La nouvelle crise financière qui est en train de dérouler ses effets sur les pays occidentaux en plein mois d’août n’est pas exactement une surprise, et feindre l’étonnement devant les récents événements et l’effondrement d’une part du système financier états-unien et européen serait faire preuve de cynisme ou de naïveté de la part des analystes et des hommes d’affaires qui ont tant participé à ce « système de crise », voire à ce que l’on pourrait nommer de façon plus simple « le Système », fait de globalisation, technophilie et société de consommation.
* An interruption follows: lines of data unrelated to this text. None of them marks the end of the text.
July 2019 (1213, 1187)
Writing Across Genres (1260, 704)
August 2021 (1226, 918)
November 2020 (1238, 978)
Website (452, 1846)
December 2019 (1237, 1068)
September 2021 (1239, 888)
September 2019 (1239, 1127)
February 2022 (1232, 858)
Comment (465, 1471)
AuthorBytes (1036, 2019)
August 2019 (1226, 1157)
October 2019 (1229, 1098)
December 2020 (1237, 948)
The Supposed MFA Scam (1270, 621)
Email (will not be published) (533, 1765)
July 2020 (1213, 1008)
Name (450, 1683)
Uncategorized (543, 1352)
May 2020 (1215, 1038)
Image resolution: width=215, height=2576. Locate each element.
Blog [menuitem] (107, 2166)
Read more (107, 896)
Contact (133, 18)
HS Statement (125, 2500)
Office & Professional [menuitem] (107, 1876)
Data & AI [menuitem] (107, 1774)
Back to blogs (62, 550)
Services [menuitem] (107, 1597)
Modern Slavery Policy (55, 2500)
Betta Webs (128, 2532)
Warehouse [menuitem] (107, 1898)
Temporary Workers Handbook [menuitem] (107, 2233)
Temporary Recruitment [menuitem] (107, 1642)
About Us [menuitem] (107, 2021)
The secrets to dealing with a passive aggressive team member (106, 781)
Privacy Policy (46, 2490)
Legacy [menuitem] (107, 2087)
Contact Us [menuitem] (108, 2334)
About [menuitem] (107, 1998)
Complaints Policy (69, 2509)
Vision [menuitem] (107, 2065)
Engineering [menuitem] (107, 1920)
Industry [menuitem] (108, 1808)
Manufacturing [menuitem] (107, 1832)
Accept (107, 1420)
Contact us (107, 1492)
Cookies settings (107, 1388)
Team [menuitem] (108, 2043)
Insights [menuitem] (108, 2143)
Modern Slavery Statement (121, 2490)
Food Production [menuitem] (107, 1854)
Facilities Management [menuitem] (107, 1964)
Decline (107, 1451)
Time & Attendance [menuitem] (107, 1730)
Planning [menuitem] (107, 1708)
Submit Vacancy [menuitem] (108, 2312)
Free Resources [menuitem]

De multiples avertissements, ces dernières années mais aussi bien avant 2007 et la crise des «subprimes», ont été lancés dans une indifférence presque totale, et je n’ai pas été le dernier à évoquer la possibilité d’une crise qui ne soit pas que conjoncturelle mais aussi structurelle, même si je ne savais pas quelles formes exactes elle allait prendre, ni quand elle allait survenir en tant que telle : désormais, il est possible de prendre 2007 ou/et 2008 comme point de départ. La zone euro résiste mal à la crise… A force de jouer les éternels Cassandre, rôle ingrat et nécessaire mais qui ne ferme pas forcément la porte à l’espérance, une certaine fatigue teintée d’amertume peut parfois m’envahir : le danger serait de se réfugier dans une sorte de retraite méprisante et désabusée, impolitique et donc totalement négative.

Or, faire de la politique, c’est refuser le fatalisme et chercher les voies institutionnelles d’une « sortie de crise », qu’elle qu’en soit le domaine. Dans le cas spécifique et au regard de son histoire et de sa culture politique, il me semble indéniable que l’Etat a un rôle à jouer dans l’économie, non pour la diriger mais pour lui éviter de défaire ce qui doit être préservé, que cela soit l’environnement ou de justes rapports dans la société : le comte de Paris disait jadis que « la mission du Pouvoir est de rendre les gens heureux » et, au-delà d’une formulation qu’il faut, à mon avis, préciser, cela fait sens. J’avoue que, pendant longtemps, une stricte lecture maurrassienne me faisait rechigner à user du terme «bonheur» considéré comme trop moral ou trop vague pour être vraiment autre chose qu’une nuée, une abstraction saint-justinienne qui avait fait tant de mal dans l’Histoire, en particulier durant la Terreur ou au temps de l’Union soviétique…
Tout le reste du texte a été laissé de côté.